Von Interesse ist dabei weniger, welche Bedeutungsverschiebungen in der Diffusion von Labor zur populären Zirkulation der Bilder auftreten. Vielmehr möchte das Projekt den Schwerpunkt seiner Reflexion auf die Bedeutungsentfaltung dieses Bilderkanons in der populären Kultur richten. Diese Bewegung innerhalb eines Bedeutungsrahmens ist allerdings kein genuin aktuelles Phänomen. Der Diskurs der ›Laborbilder‹ in öffentlicher Zirkulation ist historisch verankert und in seiner normativen und funktionalen Struktur beispielsweise innerhalb der Wissens-Macht-Relation Teil eines Diskurses.

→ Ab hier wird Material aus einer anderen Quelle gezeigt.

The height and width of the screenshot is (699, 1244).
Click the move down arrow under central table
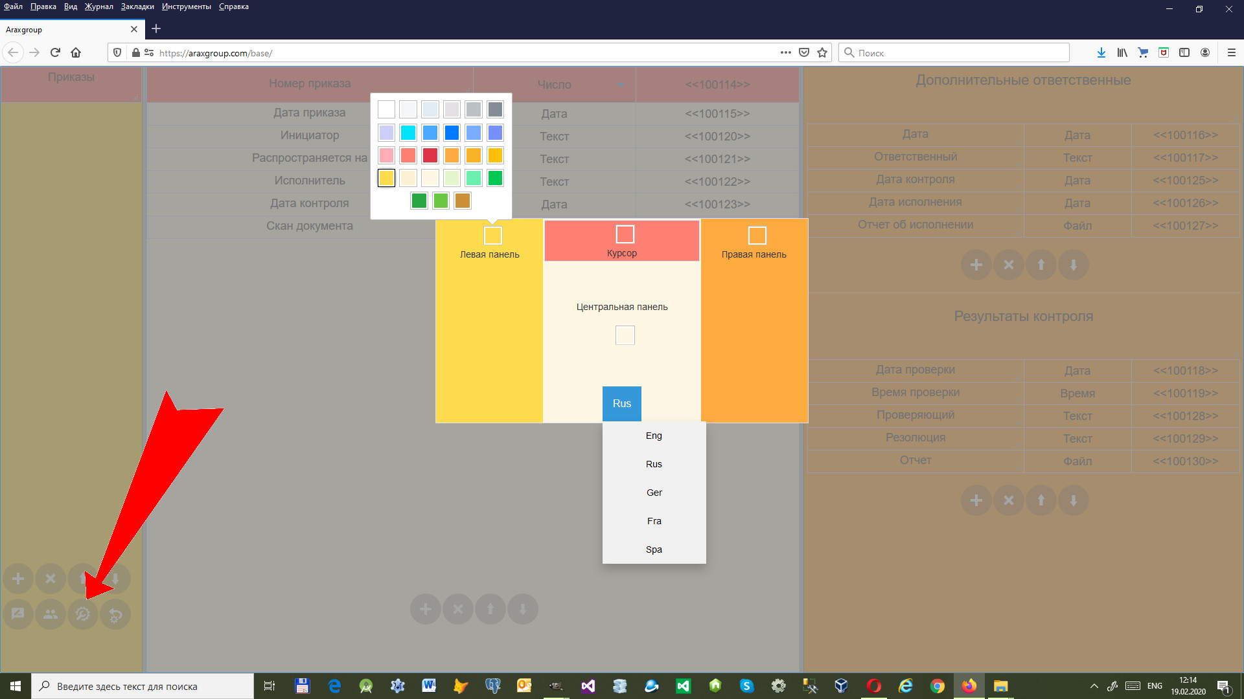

Als aktuelle Ebene kann im weitesten Sinne die Qualität des Digitalen (nicht nur im ›bildnerischen‹, sondern vielmehr im epistemologischen Sinne) benannt werden. Dadurch präzisiert sich aber auch der Kernbereich eines Nachdenkens über Nützliche Bilder, nämlich die Inhärenz des Wissensbegriffes in Veränderung innerhalb der verschiedenen Formen der Visualität. Als verkürzende These kann formuliert werden, dass Laborbilder in die populäre Kultur transformieren und dort in einer spezifischen Weise Evidenz entfalten und dezidierte Formen des ›Wissens‹ generieren.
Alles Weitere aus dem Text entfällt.